As glândulas salivares dos insetos.são necessárias para transmitir muitas doenças humanas. Assim, uma melhor compreensão da biologia salarial deve nos ajudar, adicionar às estratégias existentes para a prevenção de doenças. Esta técnica nos permitirá, perguntar rapidamente se mutações nos reguladores candidatos, afetam a morfologia, das glândulas salivares larvais do mosquito, e potencialmente afetam a transmissão de parasitas maláricos.
As primeiras vezes que você trabalha com as larvas do mosquito, elas são desafiadoras de entender à medida que se movem rapidamente. Quanto mais você pratica, melhor você fica. Começando com o procedimento, será Marisol Luchetti, assistente de pesquisa de graduação do meu laboratório.
Para iniciar o experimento, coloque uma placa de penico no palco de um microscópio dissecando, e transfira 10 larvas de mosquito L4 para a placa de penico. Em seguida, coloque uma gota da solução de dissecção, na placa do penico separada das larvas. Use fórceps para colocar uma larva L4 na solução de dissecção de 25% de etanol.
Segurando um número cinco fórceps em cada mão, segure as larvas com fórceps logo abaixo da cabeça, com a mão dominante, e segure a cabeça da larva com a mão não dominante, em seguida, puxe suavemente a cabeça com força constante mínima, para se desprender do resto do corpo, enquanto as glândulas permanecem presas à cabeça. Depois de descartar a porção corporal da carcaça da larva, colete a cabeça ou glândulas salivares, em um mililitro de PBS, em um tubo de micro centrífugas de 1,5 mililitro, e espere que as glândulas salivares afundem até o fundo do tampão. No dia seguinte, drene a solução para fixar os tecidos, com um mililitro de frio 100% acetona por 90 segundos.
Depois de remover a acetona, enxágue suavemente os tecidos três vezes, com um mililitro de PBS. Para imunostaining, adicione um anticorpo primário como rab 11, na diluição apropriada, em 200 microliters do volume total de PBS. Gire o conteúdo do tubo suavemente com uma ponta de pipeta.
Incubar os anticorpos primários durante a noite em quatro graus, seguido de lavagem três vezes em um mililitro de PBS. Em seguida, adicione o anticorpo secundário, Alexa Fluor 488 Goat anti-Rabbit, na diluição apropriada, em 200 microliters de volume total. Depois de misturar o conteúdo com uma ponta de pipeta, incubar os tecidos com corantes, como o vermelho nilo, e Hoechst em 200 microliters de PBS, em temperatura ambiente por 60 minutos, seguido de lavagem três vezes com PBS.
Prepare um slide de microscópio, adicionando 200 microlitros de 100% glicerol com uma pipeta, e transferindo até 20 cabeças manchadas, com as glândulas anexadas e estruturas internas, por deslizamento de microscópio usando uma escova macia. Espalhe as amostras da cabeça para fora, para distribuí-las uniformemente ao longo do escorregador de vidro. Visualizando sob um microscópio dissecando, separe a cabeça larval das glândulas, usando dois pares de fórceps, puxando cuidadosamente os dois tecidos em direções opostas.
Quando todas as amostras estiverem prontas, coloque delicadamente um deslizamento de cobertura de 1,5 milímetros de espessura, em cima do slide, evitando a formação de bolhas de ar e, em seguida, sele o slide com esmalte claro. As glândulas salivares são relativamente fáceis de dissecar, a partir do estágio quatro larvas. Larvas masculinas e femininas podem ser distinguidas, no estágio larval L4 tardio por uma listra vermelha, ao longo do tórax dorsal das fêmeas.
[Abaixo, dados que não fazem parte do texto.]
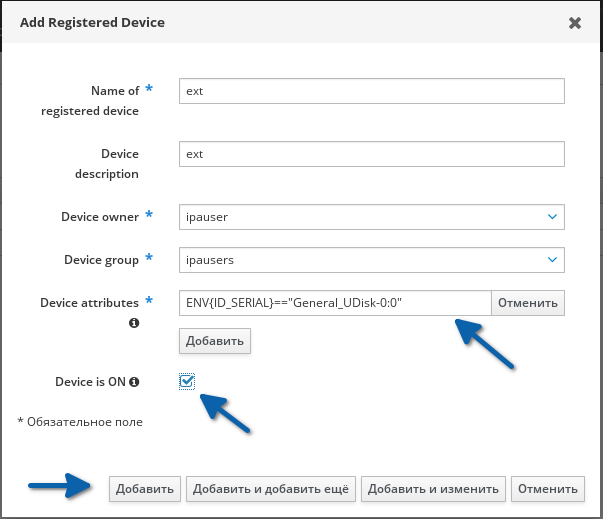Click Добавить и добавить ещё button
The height and width of the screenshot is (519, 603).
[x=270, y=489]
A morfologia antenal também é mais elaborada, em machos do que em larvas L4 femininas como pode ser visto, com as setas brancas apontando, as antenas femininas na imagem esquerda, e as antenas masculinas à direita. As glândulas salivares isoladas das larvas do estágio L4 inicial, manchadas com Hoechst revelam os lobos proximal e distal, separados por uma estreita constrição. O lúmen formador foi examinado, na glândula salivar distal imuno manchada, de uma larva L4 média e tardia.
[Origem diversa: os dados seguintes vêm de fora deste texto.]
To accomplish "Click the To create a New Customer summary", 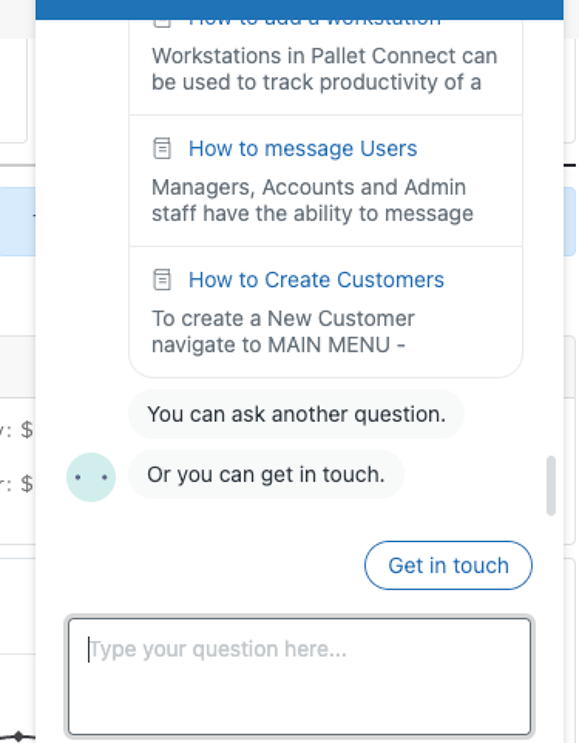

Os domínios apical das células secretas, ao redor do lúmen formador, tinham intensa coloração vermelha do Nilo, sugestivas de microvilli como estruturas. A mancha rab 11 foi observada perto da superfície apical. Há apenas um passo com o tempo, e essa é a incubação de 90 segundos,.dos tecidos em acetona fria.
Este protocolo foi desenvolvido recentemente, mas esperamos que seja útil para quem trabalha na glândula salivar do mosquito. Esperamos usá-lo com frequência.